Activity:
The answer must be an exact copy of every entry.

--- START ---

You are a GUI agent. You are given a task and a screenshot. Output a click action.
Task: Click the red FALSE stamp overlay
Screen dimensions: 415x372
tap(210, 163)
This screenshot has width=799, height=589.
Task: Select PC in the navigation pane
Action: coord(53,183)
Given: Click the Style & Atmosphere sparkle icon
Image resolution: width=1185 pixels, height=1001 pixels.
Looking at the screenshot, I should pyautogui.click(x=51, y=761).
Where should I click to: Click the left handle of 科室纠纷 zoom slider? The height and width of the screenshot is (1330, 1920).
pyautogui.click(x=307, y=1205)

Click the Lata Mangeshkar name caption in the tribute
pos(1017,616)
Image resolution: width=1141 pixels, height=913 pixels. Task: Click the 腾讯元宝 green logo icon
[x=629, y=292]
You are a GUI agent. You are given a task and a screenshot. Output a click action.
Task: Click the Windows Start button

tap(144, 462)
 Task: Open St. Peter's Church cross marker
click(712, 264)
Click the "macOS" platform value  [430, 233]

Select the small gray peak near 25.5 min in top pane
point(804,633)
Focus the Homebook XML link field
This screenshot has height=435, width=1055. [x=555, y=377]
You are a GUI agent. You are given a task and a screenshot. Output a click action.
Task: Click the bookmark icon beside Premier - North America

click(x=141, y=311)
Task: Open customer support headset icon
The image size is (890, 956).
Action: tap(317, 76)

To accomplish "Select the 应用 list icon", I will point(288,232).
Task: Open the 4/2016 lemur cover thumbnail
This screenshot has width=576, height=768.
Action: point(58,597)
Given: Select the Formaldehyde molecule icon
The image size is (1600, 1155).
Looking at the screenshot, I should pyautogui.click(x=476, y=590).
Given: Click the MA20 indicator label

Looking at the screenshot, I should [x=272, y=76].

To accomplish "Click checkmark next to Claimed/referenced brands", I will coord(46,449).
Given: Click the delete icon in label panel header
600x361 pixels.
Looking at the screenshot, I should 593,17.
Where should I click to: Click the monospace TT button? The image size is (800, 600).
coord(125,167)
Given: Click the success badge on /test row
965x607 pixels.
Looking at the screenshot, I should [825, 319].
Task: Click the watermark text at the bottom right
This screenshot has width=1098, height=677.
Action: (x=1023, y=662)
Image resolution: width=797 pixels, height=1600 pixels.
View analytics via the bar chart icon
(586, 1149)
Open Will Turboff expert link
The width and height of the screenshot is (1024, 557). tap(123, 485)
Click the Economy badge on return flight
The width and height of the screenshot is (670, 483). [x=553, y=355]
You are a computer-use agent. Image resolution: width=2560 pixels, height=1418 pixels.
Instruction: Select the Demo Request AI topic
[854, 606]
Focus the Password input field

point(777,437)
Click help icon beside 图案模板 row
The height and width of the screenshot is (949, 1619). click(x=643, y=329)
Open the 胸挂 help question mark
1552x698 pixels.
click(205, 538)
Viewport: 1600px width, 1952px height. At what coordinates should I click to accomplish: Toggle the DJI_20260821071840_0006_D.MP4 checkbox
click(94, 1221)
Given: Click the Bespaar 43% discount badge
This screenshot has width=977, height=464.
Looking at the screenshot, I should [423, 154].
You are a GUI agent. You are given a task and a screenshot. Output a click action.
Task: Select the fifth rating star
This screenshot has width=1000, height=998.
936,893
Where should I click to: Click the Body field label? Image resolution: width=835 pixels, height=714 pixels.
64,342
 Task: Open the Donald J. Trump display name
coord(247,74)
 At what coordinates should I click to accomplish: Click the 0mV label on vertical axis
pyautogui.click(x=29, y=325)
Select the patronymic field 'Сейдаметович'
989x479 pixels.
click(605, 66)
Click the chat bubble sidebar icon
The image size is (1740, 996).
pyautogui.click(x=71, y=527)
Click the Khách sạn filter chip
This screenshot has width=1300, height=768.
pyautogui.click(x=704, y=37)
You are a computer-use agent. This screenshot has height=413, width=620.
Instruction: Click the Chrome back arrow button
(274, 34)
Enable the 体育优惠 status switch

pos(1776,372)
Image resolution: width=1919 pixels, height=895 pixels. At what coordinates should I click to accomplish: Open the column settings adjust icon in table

--- END ---

Solution to this task:
You are a GUI agent. You are given a task and a screenshot. Output a click action.
Task: Click the red FALSE stamp overlay
Screen dimensions: 415x372
tap(210, 163)
This screenshot has width=799, height=589.
Task: Select PC in the navigation pane
Action: coord(53,183)
Given: Click the Style & Atmosphere sparkle icon
Image resolution: width=1185 pixels, height=1001 pixels.
Looking at the screenshot, I should pyautogui.click(x=51, y=761).
Where should I click to: Click the left handle of 科室纠纷 zoom slider? The height and width of the screenshot is (1330, 1920).
pyautogui.click(x=307, y=1205)

Click the Lata Mangeshkar name caption in the tribute
pos(1017,616)
Image resolution: width=1141 pixels, height=913 pixels. Task: Click the 腾讯元宝 green logo icon
[x=629, y=292]
You are a GUI agent. You are given a task and a screenshot. Output a click action.
Task: Click the Windows Start button

tap(144, 462)
 Task: Open St. Peter's Church cross marker
click(712, 264)
Click the "macOS" platform value  [430, 233]

Select the small gray peak near 25.5 min in top pane
point(804,633)
Focus the Homebook XML link field
This screenshot has height=435, width=1055. [x=555, y=377]
You are a GUI agent. You are given a task and a screenshot. Output a click action.
Task: Click the bookmark icon beside Premier - North America

click(x=141, y=311)
Task: Open customer support headset icon
The image size is (890, 956).
Action: tap(317, 76)

To accomplish "Select the 应用 list icon", I will point(288,232).
Task: Open the 4/2016 lemur cover thumbnail
This screenshot has width=576, height=768.
Action: point(58,597)
Given: Select the Formaldehyde molecule icon
The image size is (1600, 1155).
Looking at the screenshot, I should pyautogui.click(x=476, y=590).
Given: Click the MA20 indicator label

Looking at the screenshot, I should [x=272, y=76].

To accomplish "Click checkmark next to Claimed/referenced brands", I will coord(46,449).
Given: Click the delete icon in label panel header
600x361 pixels.
Looking at the screenshot, I should 593,17.
Where should I click to: Click the monospace TT button? The image size is (800, 600).
coord(125,167)
Given: Click the success badge on /test row
965x607 pixels.
Looking at the screenshot, I should [825, 319].
Task: Click the watermark text at the bottom right
This screenshot has width=1098, height=677.
Action: (x=1023, y=662)
Image resolution: width=797 pixels, height=1600 pixels.
View analytics via the bar chart icon
(586, 1149)
Open Will Turboff expert link
The width and height of the screenshot is (1024, 557). tap(123, 485)
Click the Economy badge on return flight
The width and height of the screenshot is (670, 483). [x=553, y=355]
You are a computer-use agent. Image resolution: width=2560 pixels, height=1418 pixels.
Instruction: Select the Demo Request AI topic
[854, 606]
Focus the Password input field

point(777,437)
Click help icon beside 图案模板 row
The height and width of the screenshot is (949, 1619). click(x=643, y=329)
Open the 胸挂 help question mark
1552x698 pixels.
click(205, 538)
Viewport: 1600px width, 1952px height. At what coordinates should I click to accomplish: Toggle the DJI_20260821071840_0006_D.MP4 checkbox
click(94, 1221)
Given: Click the Bespaar 43% discount badge
This screenshot has width=977, height=464.
Looking at the screenshot, I should [423, 154].
You are a GUI agent. You are given a task and a screenshot. Output a click action.
Task: Select the fifth rating star
This screenshot has width=1000, height=998.
936,893
Where should I click to: Click the Body field label? Image resolution: width=835 pixels, height=714 pixels.
64,342
 Task: Open the Donald J. Trump display name
coord(247,74)
 At what coordinates should I click to accomplish: Click the 0mV label on vertical axis
pyautogui.click(x=29, y=325)
Select the patronymic field 'Сейдаметович'
989x479 pixels.
click(605, 66)
Click the chat bubble sidebar icon
The image size is (1740, 996).
pyautogui.click(x=71, y=527)
Click the Khách sạn filter chip
This screenshot has width=1300, height=768.
pyautogui.click(x=704, y=37)
You are a computer-use agent. This screenshot has height=413, width=620.
Instruction: Click the Chrome back arrow button
(274, 34)
Enable the 体育优惠 status switch

pos(1776,372)
Image resolution: width=1919 pixels, height=895 pixels. At what coordinates should I click to accomplish: Open the column settings adjust icon in table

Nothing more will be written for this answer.